También estaba conectada indirectamente con las rutas mineras del sur (oro en Popayán y Chocó).

Población reducida (probablemente menos de 2.000 habitantes). Españoles criollos y peninsulares.. Pueblos indígenas como los Gorrones y Jamundíes. Comienzo de presencia africana esclavizada para trabajo agrícola y doméstico.

Geografía de Cali en ese periodo. Cali se encontraba (como hoy) en el: Valle geográfico del río Cauca. Entre la Cordillera Occidental y la Cordillera Central de los Andes.

Hidrografía. Río principal: Río Cauca (columna vertebral económica). Ríos cercanos: Río Cali, Río Pance, Río Jamundí. Zonas húmedas y bosques tropicales.

Clima. Clima cálido tropical. Temperaturas promedio entre 23–26°C. Zona fértil gracias a suelos aluviales del Cauca.

Cali funcionaba como nodo de intercambio regional. Aunque no era un centro comercial de gran escala, su ubicación la conectaba con Popayán, Cartago y el camino al Pacífico, facilitando el tránsito de bienes como textiles, herramientas, alimentos y bebidas. Las alcabalas y otros impuestos locales aparecen en documentos como fuente principal de ingresos municipales.

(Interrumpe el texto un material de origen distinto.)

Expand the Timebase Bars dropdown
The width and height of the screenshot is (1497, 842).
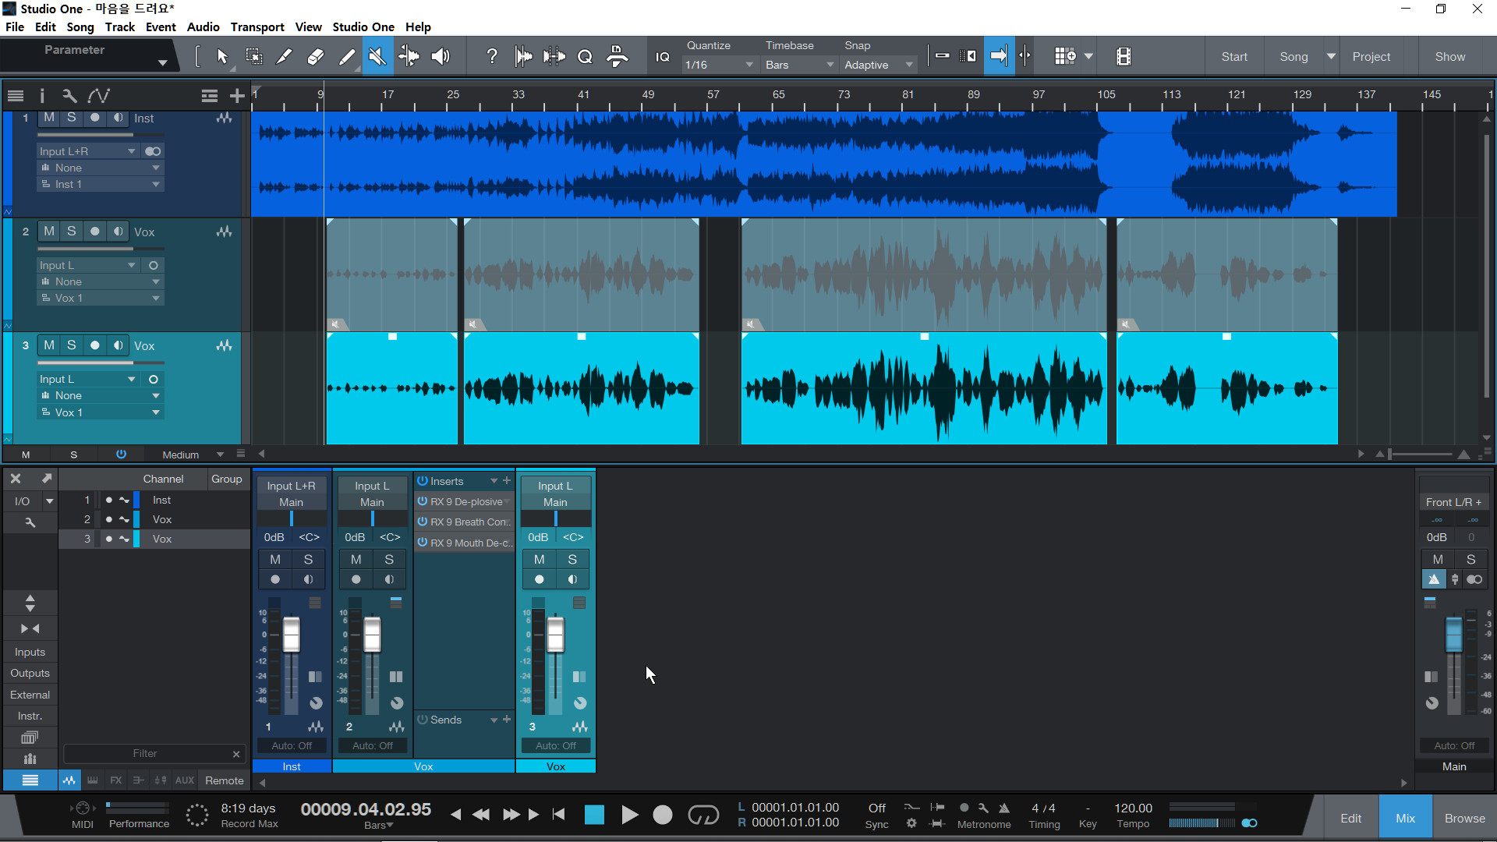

Las ferias y mercados semanales sostenían la circulación económica, y aunque el acceso a productos importados desde Cartagena o Quito era limitado, ciertos artículos de lujo sí llegaban esporádicamente a manos de las élites locales.

Instituciones religiosas y vida cotidiana

Entre finales del siglo XVI y principios del XVII, la Iglesia católica reforzó su presencia en el valle. En Cali, además del templo principal, se promovió la construcción de capillas y la llegada de órdenes religiosas como los franciscanos, que contribuyeron con labores educativas, de catequesis y organización social. La parroquia fue una institución clave no solo en lo espiritual, sino también en la administración local de nacimientos, matrimonios y defunciones, quedando registros que aún se conservan en archivos eclesiásticos.

La vida cotidiana giraba en torno al calendario litúrgico, con celebraciones religiosas, procesiones y festividades patronales que daban forma a una identidad comunitaria en construcción. La enseñanza básica, cuando existía, estaba a cargo del clero, y se limitaba a los varones de familias españolas o mestizas con recursos.

Estas prácticas consolidaron una estructura social donde la religión operaba como instrumento de control moral y político, a la vez que establecía formas de cohesión en una sociedad heterogénea en rápido crecimiento.

El papel regional de Cali

La tensión permanente con Popayán por el control de recursos, especialmente tierras e indígenas, mostró el deseo de afirmación de las élites caleñas frente a la capital de la Gobernación.

Para 1636, Cali ya había superado la etapa fundacional. Aunque modesta en comparación con centros como Popayán o Cartagena, se perfilaba como una ciudad con identidad propia, arraigada en el valle medio del Cauca, donde la tierra fértil, el control del tránsito y una creciente red social hispanoamericana comenzarían a definir su destino.